Had it not been for the commander he might have already been staring blankly at some panel or performing some mind numbing menial task for all of eternity. That is at least until all that remained of him were ‘no longer serviceable’ bits of rotting grey flesh. Debin let his eyes wonder over the rest of the tiny vessel as it settled roughly into the launch tube. The man sitting directly opposite Debin sat snoozing despite the noise and the jostling. His hellgun sat across his lap haphazardly.
‘Careless fool’ Debin thought. Above the man’s head there were rends in the metal hull that had been hastily patched. “It will hold
little soldier” the man said seemingly from a dead sleep. He never lifted his head and his breathing was still regular. Had he not seen him speak he would have sworn the voice came from elsewhere.
‘Little Soldier’ he wanted to spit the words back at the man.
Little soldier, that was what they had insisted on calling him, despite the fact that he had survived three campaigns, and despite the fact that he had seen four worlds. He felt the irritation welling up into a fine smoldering rage. Debin opened his mouth to speak then closed it. Opened it again, and then thought better of it.

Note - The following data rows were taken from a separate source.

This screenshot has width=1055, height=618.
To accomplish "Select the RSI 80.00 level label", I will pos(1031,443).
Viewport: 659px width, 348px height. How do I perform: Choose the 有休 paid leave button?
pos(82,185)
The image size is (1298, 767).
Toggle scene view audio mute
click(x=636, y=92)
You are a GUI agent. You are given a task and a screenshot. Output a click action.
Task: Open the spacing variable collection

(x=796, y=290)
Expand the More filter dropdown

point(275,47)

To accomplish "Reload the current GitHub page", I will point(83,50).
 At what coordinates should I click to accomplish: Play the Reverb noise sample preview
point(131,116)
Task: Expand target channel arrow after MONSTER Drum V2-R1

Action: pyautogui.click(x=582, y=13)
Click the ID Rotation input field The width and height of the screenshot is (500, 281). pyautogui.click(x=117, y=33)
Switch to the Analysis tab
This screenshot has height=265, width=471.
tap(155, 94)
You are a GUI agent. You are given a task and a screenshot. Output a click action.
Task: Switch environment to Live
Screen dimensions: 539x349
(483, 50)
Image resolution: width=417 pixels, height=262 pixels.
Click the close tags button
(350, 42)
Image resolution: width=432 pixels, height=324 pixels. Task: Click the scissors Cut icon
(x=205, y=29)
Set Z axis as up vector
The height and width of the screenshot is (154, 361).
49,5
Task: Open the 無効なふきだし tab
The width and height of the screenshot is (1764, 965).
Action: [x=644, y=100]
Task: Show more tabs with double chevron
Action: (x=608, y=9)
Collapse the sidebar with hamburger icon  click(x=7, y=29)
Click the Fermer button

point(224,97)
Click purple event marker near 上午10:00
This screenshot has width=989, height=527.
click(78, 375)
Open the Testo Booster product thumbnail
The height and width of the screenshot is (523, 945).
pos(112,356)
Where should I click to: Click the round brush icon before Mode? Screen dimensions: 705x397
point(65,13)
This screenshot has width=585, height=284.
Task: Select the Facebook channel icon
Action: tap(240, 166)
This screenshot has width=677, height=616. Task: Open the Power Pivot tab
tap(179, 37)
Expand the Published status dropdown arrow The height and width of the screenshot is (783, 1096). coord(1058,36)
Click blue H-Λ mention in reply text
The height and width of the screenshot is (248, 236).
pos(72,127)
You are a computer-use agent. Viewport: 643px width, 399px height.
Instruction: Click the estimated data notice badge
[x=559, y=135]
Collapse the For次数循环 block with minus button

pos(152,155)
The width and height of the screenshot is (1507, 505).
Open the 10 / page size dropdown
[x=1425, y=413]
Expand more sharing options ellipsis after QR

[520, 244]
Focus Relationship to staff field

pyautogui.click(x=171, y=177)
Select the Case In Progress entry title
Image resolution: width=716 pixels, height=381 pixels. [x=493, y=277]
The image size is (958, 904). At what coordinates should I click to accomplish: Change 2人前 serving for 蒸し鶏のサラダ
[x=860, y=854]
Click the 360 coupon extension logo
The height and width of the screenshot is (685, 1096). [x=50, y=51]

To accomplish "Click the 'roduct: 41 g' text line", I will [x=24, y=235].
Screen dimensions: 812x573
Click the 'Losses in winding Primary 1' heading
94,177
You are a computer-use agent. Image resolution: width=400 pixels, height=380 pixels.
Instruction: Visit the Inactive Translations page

Instead he busied himself with checking his lasgun again. He walked through the checks by rote. He came to the lens and removed the sock. The lens was crystal clear and smudge free. He replaced the sock satisfied with what he saw. Debin moved to place the lasgun securely back in the seat holster, “Don’t
little soldier. Just hold it. You see sometimes when we have a rough landing the hull flexes…” He paused as though drifting off to sleep “…just a little mind you.” The man shifted as some one asleep might, trying to find comfort in a lumpy bed. “ When it does that, well… the latch might bend a thrones width, and not release that pretty lasgun you keep frettin over. Don’t matter how throne damned clean and pretty it is if you can’t get it out of the pod hunh…? I'd say it happens one in three, ain' t that right boys.... fifty seven drops since I last secured my lady" A low guttural chuckle rolled around the pod and as it did Debin noticed that all the other men had their weapons in their laps. Debin had been quick to label the man as lazy and careless when he saw him seemingly asleep with his weapon laying there unsecured.
It was at that moment that he realized that his experience had been nothing, paltry in comparrison. He
was a little soldier, a child among true veterans. "Fifty seven" he whispered incredulously. A roar of laughter errupted from the man, Debin was happy when the thunder of the pod engines finally drown it out.